Vanisher from ‘Deadpool 2’
The cool kids are dressing up as Deadpool. The especially funny cool kids are going as Peter, Rob Delaney’s regular guy X-Force recruit. The lazy parents are going as Vanisher. Or, that’s the idea I’m suggesting (but not really encouraging, unless you want social services calling). Put your kid in a Deadpool costume and attach a free-floating parachute pack, maybe with a wire attached to their own pack (like those invisible dog walking gag items), and send them out trick or treating by themselves. When anyone asks where their parent is, they say: “My dad is right here beside me, as Vanisher.” Just advise your child not to forget about the extensions and accidentally get tangled in power lines, even if it’d complete the joke. More seriously, though, if you do dress up as Deadpool, don’t try to be bold and go as plainclothes Wade after being sliced in half. No baby private parts costumes!
Yeti Wearing an Airplane from ‘Smallfoot’
As if Smallfoot couldn’t be enough like Moana most of the time, plot-wise, there’s a funny moment where the main Yeti, Migo, gets stuck inside an airplane that covers most of his body that reminded me of the shark-head Maui gag (which I highlighted as a costume idea last year). Smallfoot costumes already exist, so get one of those and then build an airplane costume to wear over it. Don’t worry, the kids will get it. Maybe. Smallfoot hasn’t made the kind of money that Moana brought in, so who knows? If you want your children to fit in, you’ll put them in an Incredibles super suit or Hotel Transylvania monster make-up. If you want them to be individuals, go with the most obscure (i.e. lowest-grossing) animated feature you can.

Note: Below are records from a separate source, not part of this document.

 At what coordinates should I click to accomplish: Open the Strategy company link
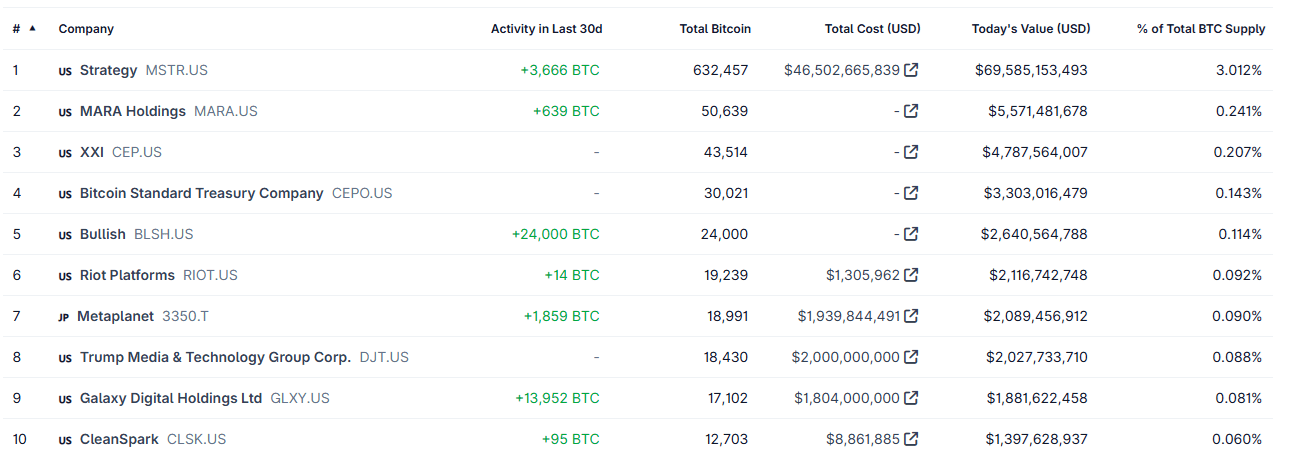pyautogui.click(x=108, y=70)
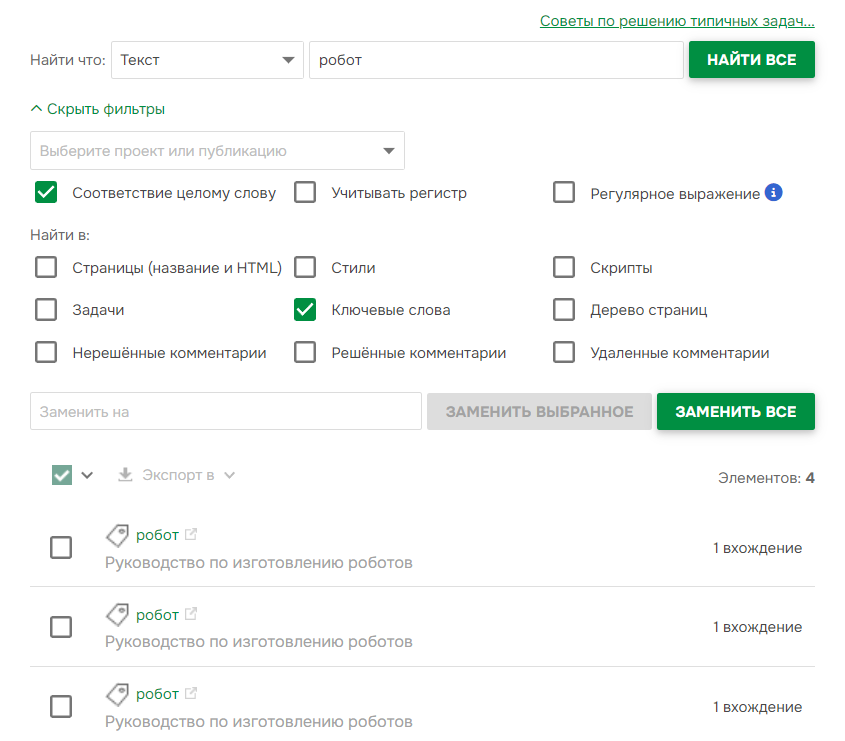Open Советы по решению типичных задач link

(x=676, y=19)
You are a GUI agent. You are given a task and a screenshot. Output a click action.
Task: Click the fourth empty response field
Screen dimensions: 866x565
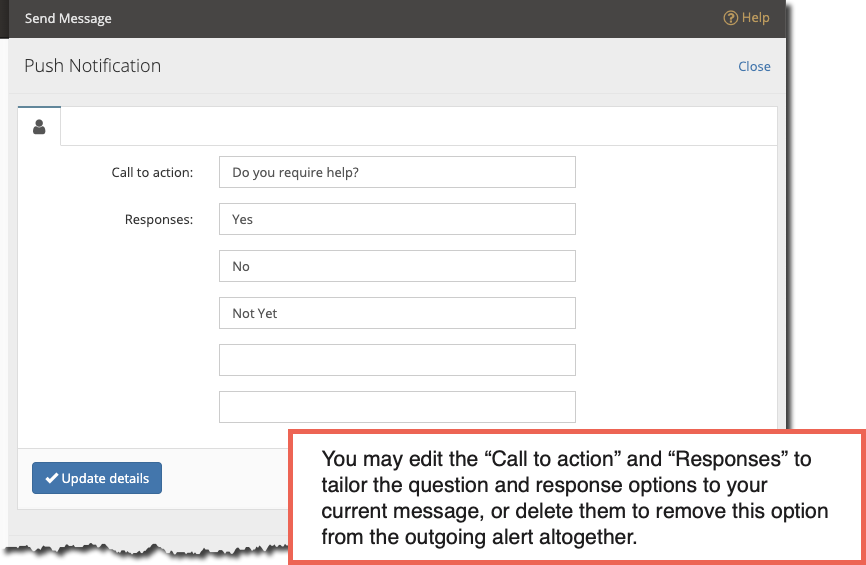(x=397, y=360)
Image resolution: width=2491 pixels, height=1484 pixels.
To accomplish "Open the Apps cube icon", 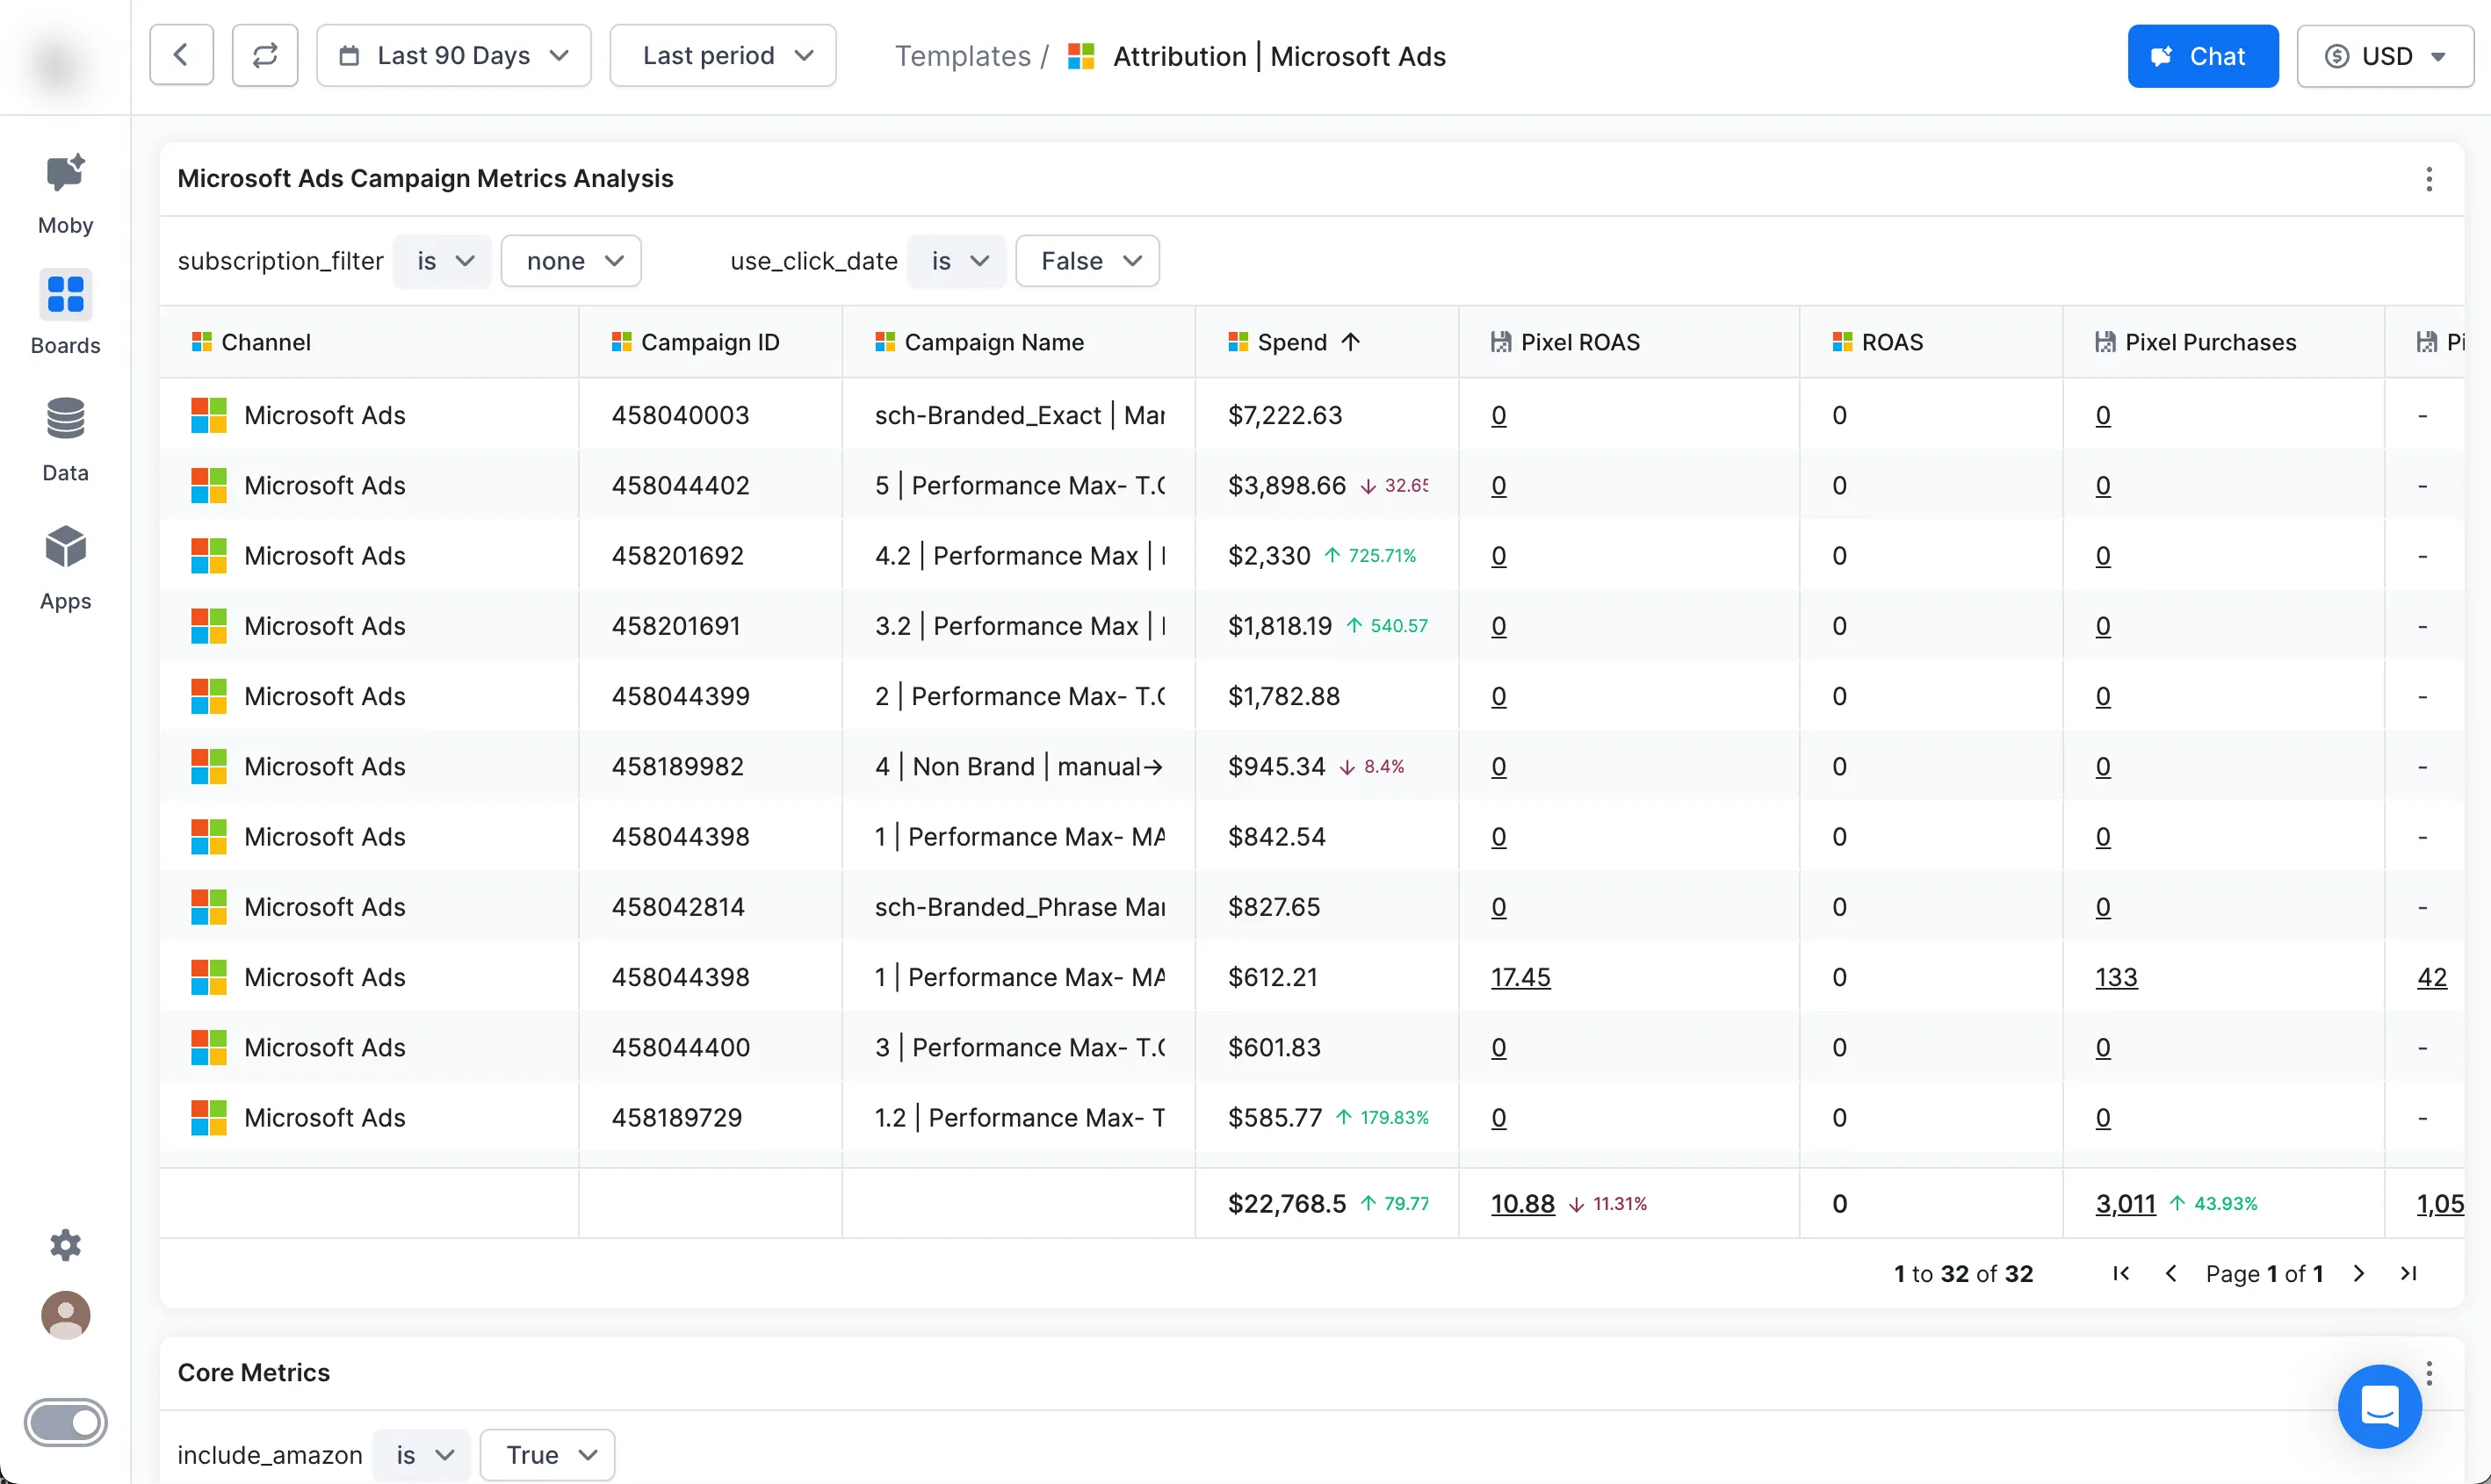I will [x=65, y=548].
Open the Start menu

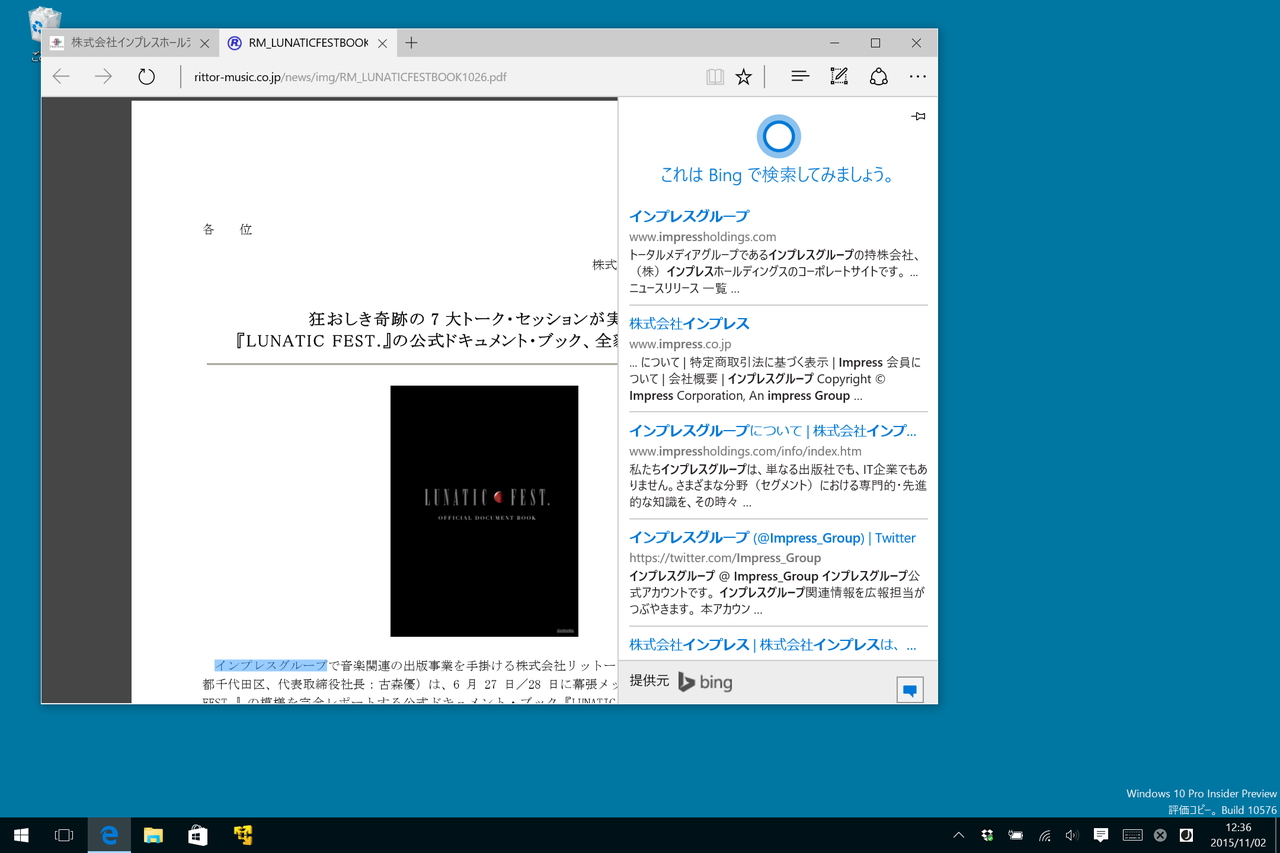tap(21, 835)
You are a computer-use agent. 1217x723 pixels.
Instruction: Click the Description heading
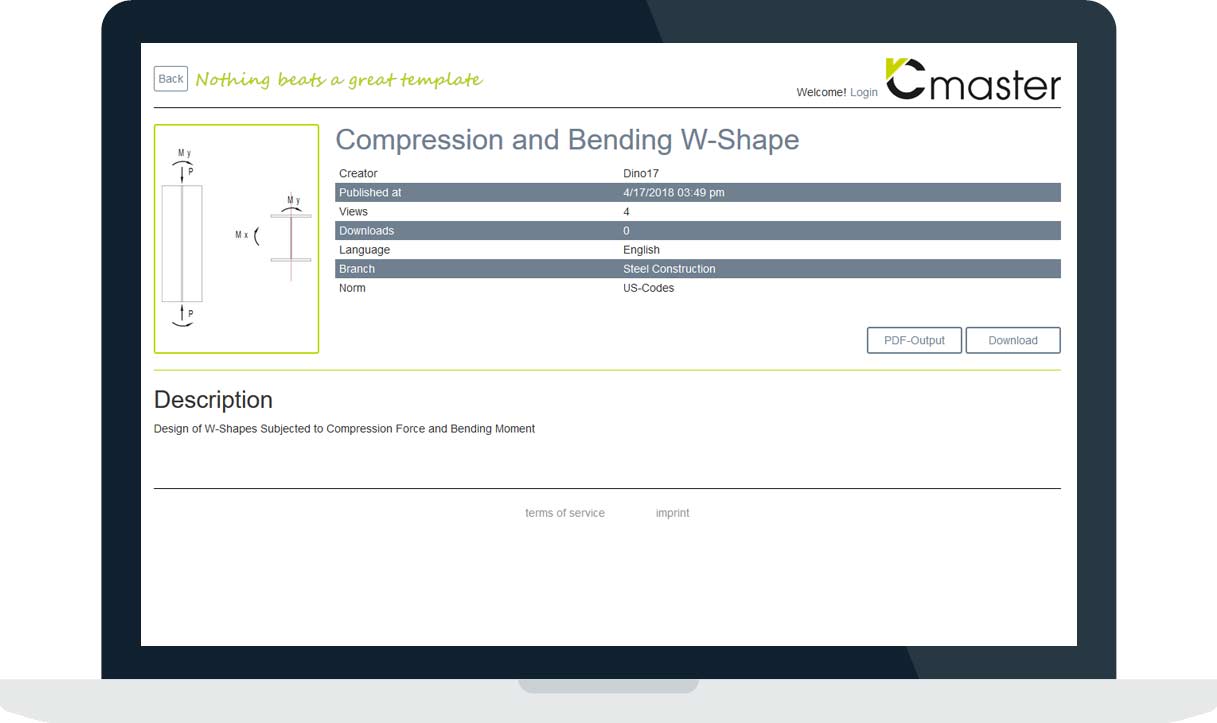point(213,400)
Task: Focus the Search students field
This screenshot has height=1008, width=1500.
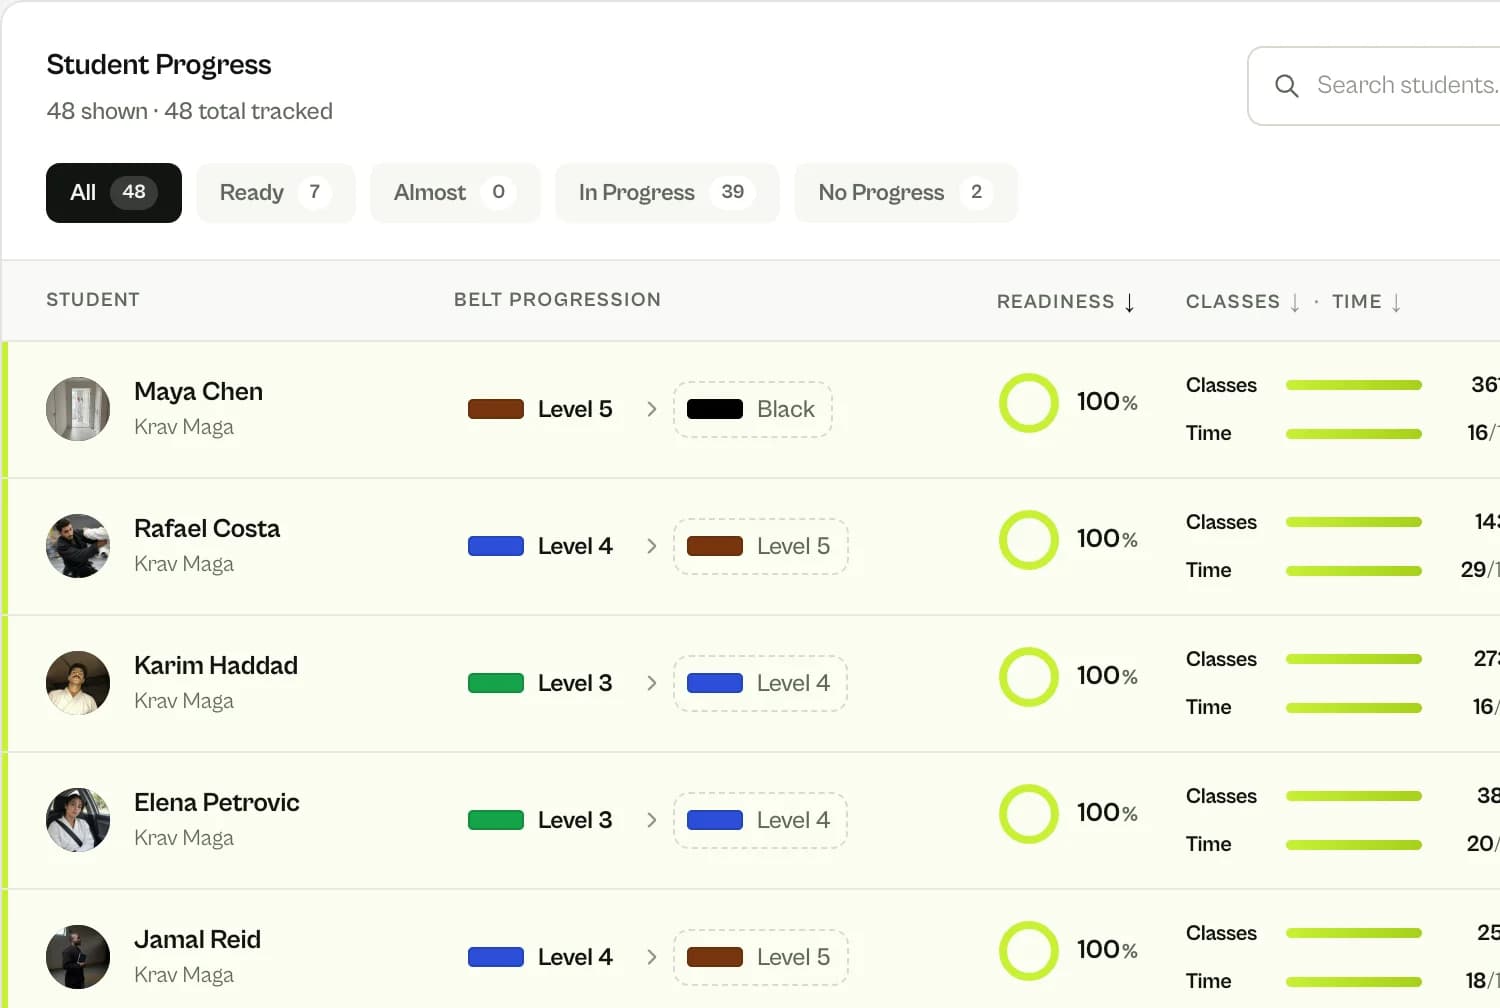Action: tap(1380, 86)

The Dark Cheney from ‘Vice’
This one is a callback to the very first of these Halloween costume lists (now only found on the Internet Archive), and technically it’s not for a recent movie but an upcoming release. In 2008, when The Dark Knight came out, many were comparing Batman’s methods to those of the Republicans. Entertainment Weekly featured this cartoon of presidential hopeful John McCain as the Caped Crusader (I think it was because he cited Batman as his favorite superhero), while critics were saying the Dark Knight in Christopher Nolan’s sequel represented the exiting President George W. Bush or Vice President Dick Cheney politically. Now that Dark Knight trilogy star Christian Bale is actually playing Cheney in the biopic Vice (out in December), it’s time to try this idea again, with a Batman costume and a Cheney mask.